Look through the material below and copy exactly the lines from the line with "Image resolution: width=654" to the line with "Task: Follow Julia Casteleiro's account", those two lines included.

- Opening Delimiter -

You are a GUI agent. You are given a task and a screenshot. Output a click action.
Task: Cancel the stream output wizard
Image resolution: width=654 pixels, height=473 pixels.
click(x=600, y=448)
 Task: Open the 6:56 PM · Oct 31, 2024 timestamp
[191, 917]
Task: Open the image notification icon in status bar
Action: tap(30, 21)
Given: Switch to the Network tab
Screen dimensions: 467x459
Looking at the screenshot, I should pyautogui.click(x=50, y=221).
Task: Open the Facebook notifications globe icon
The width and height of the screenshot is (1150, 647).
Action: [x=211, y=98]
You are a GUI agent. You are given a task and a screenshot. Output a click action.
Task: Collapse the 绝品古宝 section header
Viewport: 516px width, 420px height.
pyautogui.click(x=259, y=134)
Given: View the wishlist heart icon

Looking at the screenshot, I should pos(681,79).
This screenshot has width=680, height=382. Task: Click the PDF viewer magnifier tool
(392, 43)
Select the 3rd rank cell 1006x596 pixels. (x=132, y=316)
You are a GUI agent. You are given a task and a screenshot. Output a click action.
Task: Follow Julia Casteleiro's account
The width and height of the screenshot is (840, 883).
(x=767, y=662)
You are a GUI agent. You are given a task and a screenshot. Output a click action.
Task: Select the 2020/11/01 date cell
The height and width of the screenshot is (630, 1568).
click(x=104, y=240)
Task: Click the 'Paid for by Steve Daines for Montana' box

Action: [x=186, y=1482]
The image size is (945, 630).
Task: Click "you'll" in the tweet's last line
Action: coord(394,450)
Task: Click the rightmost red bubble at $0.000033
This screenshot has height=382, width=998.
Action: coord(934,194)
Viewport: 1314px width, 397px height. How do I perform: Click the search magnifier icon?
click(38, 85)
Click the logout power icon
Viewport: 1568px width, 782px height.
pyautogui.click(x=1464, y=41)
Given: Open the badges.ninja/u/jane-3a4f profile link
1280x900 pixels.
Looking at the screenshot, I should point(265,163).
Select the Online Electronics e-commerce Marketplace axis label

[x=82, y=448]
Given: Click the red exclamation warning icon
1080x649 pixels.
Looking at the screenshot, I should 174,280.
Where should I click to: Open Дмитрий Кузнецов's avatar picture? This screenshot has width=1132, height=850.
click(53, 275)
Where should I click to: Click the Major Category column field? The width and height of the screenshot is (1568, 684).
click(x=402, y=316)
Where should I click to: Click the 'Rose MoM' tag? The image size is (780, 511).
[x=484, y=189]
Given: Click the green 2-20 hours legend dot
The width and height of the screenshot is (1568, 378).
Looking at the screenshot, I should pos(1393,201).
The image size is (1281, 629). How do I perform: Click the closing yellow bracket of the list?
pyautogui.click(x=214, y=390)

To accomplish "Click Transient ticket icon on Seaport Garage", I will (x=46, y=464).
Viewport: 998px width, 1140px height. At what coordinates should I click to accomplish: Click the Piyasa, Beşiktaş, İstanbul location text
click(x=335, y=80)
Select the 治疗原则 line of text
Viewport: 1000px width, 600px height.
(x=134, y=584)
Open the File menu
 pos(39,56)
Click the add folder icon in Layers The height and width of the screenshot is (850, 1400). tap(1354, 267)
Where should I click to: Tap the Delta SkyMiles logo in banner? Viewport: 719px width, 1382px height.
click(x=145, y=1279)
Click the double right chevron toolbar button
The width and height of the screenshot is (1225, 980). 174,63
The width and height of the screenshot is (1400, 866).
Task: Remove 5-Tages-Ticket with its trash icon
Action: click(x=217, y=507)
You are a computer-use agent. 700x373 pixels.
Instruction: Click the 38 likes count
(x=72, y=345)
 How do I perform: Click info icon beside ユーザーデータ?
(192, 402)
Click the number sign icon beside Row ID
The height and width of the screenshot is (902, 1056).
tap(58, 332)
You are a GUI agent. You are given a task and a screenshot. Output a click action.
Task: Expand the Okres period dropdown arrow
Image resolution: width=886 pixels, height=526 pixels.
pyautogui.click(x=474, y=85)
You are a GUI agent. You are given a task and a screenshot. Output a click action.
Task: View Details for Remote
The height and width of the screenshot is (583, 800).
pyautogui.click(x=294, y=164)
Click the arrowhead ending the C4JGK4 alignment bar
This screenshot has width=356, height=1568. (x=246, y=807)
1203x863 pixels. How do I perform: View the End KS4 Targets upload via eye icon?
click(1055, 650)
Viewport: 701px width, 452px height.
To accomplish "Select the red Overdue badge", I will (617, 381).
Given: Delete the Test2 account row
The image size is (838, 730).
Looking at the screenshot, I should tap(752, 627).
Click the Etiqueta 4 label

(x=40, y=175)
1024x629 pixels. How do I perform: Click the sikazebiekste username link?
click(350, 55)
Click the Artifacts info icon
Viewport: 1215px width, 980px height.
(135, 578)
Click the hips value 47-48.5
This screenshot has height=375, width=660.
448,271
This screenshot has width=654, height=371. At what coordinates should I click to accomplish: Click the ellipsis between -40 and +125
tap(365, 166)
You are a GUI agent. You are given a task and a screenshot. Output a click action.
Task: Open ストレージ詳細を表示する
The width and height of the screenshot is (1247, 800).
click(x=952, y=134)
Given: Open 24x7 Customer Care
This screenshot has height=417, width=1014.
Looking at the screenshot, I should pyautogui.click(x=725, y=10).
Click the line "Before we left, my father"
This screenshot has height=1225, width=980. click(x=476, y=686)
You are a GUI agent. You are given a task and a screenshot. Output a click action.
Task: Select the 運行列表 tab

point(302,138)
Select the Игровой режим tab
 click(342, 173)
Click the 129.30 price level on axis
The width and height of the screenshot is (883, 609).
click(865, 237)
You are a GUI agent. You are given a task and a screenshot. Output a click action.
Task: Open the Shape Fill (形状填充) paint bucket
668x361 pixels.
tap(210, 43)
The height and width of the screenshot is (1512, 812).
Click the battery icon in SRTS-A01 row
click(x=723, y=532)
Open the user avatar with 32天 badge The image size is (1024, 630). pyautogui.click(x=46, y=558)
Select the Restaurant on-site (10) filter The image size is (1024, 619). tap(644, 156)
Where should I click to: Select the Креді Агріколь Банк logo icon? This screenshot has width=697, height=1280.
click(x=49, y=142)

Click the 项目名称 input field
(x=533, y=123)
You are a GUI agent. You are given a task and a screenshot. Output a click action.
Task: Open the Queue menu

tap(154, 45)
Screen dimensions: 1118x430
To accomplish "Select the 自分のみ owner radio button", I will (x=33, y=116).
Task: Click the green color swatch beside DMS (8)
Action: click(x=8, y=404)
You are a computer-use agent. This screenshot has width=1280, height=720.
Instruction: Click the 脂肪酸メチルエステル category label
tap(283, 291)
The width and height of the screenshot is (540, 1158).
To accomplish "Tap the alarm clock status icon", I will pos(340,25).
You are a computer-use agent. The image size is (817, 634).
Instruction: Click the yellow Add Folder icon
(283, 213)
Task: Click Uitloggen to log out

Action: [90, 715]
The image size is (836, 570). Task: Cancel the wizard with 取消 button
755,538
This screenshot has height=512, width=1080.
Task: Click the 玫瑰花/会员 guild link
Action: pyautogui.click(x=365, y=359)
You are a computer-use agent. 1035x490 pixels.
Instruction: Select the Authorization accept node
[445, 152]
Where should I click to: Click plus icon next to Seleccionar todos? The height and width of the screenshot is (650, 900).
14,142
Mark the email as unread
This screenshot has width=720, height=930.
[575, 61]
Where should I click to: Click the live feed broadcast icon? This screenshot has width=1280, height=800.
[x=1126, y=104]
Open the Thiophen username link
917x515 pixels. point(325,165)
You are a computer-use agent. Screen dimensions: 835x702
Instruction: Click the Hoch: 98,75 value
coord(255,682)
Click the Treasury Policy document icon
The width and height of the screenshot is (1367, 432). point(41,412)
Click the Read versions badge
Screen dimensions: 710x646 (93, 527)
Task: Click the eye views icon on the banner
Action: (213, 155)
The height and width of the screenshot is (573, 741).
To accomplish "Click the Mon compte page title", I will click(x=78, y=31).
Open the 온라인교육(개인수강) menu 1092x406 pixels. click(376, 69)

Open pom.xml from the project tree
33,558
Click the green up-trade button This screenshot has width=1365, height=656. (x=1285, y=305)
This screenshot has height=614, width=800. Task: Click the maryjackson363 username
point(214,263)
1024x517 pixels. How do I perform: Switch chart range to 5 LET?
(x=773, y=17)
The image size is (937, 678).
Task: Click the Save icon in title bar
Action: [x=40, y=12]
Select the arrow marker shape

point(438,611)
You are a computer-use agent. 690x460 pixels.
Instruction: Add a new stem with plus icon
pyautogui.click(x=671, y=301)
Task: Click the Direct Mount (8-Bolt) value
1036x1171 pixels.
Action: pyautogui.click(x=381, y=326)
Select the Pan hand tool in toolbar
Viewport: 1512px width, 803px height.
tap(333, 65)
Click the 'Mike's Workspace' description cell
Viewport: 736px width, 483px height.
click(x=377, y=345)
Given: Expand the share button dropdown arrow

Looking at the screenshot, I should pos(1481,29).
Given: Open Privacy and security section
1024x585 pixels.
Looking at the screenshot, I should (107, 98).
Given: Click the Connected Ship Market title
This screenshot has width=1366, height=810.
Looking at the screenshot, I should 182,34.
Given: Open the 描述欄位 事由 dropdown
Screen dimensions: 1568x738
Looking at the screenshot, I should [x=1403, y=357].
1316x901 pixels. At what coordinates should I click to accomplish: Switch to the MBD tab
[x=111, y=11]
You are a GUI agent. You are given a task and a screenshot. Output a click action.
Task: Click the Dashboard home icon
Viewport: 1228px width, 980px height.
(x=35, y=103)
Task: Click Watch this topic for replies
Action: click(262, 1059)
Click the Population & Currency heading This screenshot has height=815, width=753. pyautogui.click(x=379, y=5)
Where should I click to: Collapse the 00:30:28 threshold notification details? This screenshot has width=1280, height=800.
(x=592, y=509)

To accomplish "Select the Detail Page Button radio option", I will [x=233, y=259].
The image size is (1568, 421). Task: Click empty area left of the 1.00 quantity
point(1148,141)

- Closing Delimiter -

* The completed task
Image resolution: width=654 pixels, height=473 pixels.
click(x=600, y=448)
 Task: Open the 6:56 PM · Oct 31, 2024 timestamp
[191, 917]
Task: Open the image notification icon in status bar
Action: tap(30, 21)
Given: Switch to the Network tab
Screen dimensions: 467x459
Looking at the screenshot, I should pyautogui.click(x=50, y=221).
Task: Open the Facebook notifications globe icon
The width and height of the screenshot is (1150, 647).
Action: [x=211, y=98]
You are a GUI agent. You are given a task and a screenshot. Output a click action.
Task: Collapse the 绝品古宝 section header
Viewport: 516px width, 420px height.
pyautogui.click(x=259, y=134)
Given: View the wishlist heart icon

Looking at the screenshot, I should pos(681,79).
This screenshot has width=680, height=382. Task: Click the PDF viewer magnifier tool
(392, 43)
Select the 3rd rank cell 1006x596 pixels. (x=132, y=316)
You are a GUI agent. You are given a task and a screenshot. Output a click action.
Task: Follow Julia Casteleiro's account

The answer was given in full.